Когда Лешка проснулся, мы все вместе, даже Ингар, побежали на пруд. На берегу дядя Коля схватил Алешку на руки, размахнулся и бросил его прямо в воду — только руки и ноги болтнулись и брызги полетели. И Ингар бросился за ним. Лешка вынырнул и завизжал:
— Ну, дядь Коль, я тебе отомщу!
— Что? — Дядя Коля грозно вытаращил глаза. — А ну, иди сюда!
Алешка ринулся на берег, но как только, скользя по глине, выкарабкался из воды, дядя Коля снова подхватил его и размахнулся, чтобы закинуть подальше. Но тут его сзади толкнул папа, поскользнулся сам — и они вместе так плюхнулись в воду, что поднялся целый фонтан, и в нем заиграла радуга. Я захохотал как Фантомас, но тут же полетел за ними от маминой подножки. И мы такое устроили, что чуть всю воду из пруда не выплеснули. И все лягушки из него попрыгали от страха.
И мы обо всем забыли — обо всех трудностях и обо всех бандитах, — так нам было весело. А ведь кому-то это не нравится. Каким-то злым и жадным людям не хочется, чтобы другие жили спокойно и радостно. Своим честным трудом…
Потом дядя Коля показал нам, как вылезать на берег, чтобы не вымазаться в глине.
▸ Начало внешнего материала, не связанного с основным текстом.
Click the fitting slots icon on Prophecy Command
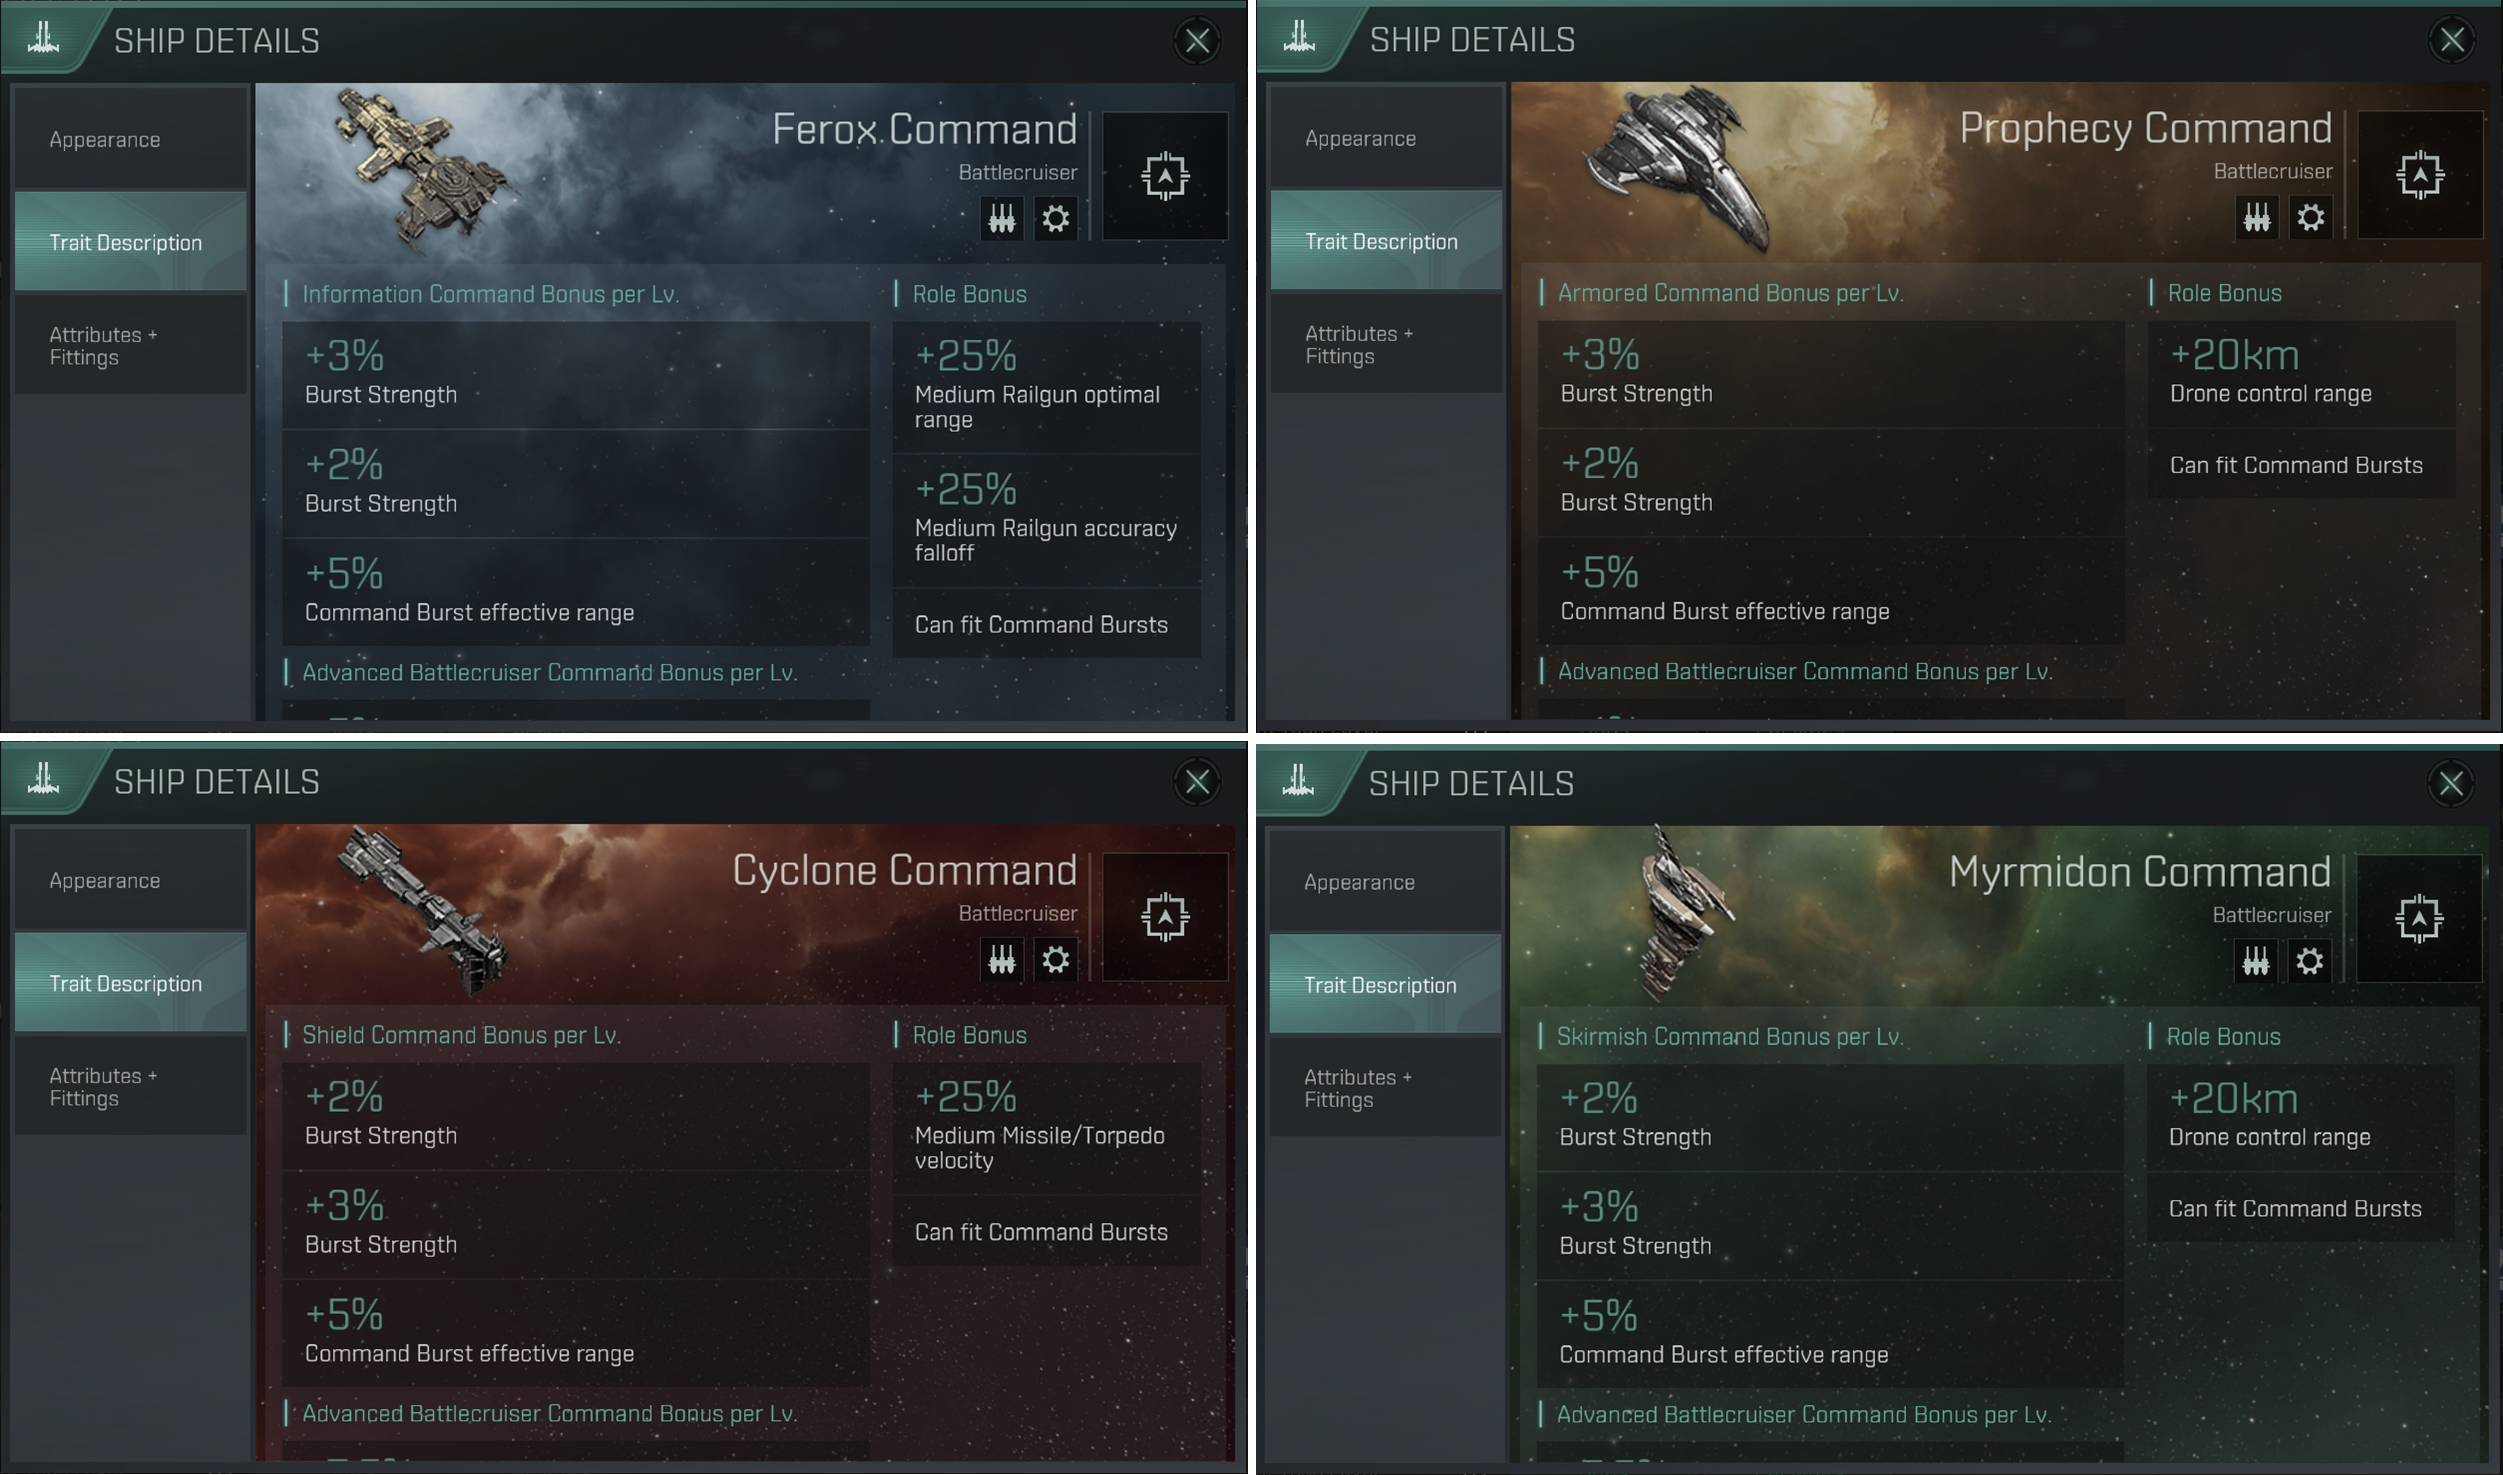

Он подплыл к толстой ветке, которая нависала прямо над водой, подпрыгнул и ловко на нее взобрался и пошел по ней на берег, придерживаясь за другую ветку.
Мы стали осваивать этот способ и, конечно, нарочно сваливались в воду и сдергивали друг друга, пока совсем не устали.
А потом, когда мы оделись, из воды выскочил Ингар, весело и сильно отряхнулся и всех нас забрызгал. И мы еще посидели на берегу — обсыхали. Уже вечерело. Ласточки носились в небе. А над ними стояли душистые, розовые от солнца облака. И между ними, как сказал Алешка, включались звездочки, еще слабенькие, далекие. Пахло теплой водой и цветами, которые мама собрала на берегу. Было тихо-тихо. Только довольный Ингар пыхтел своей громадной пастью с красным языком.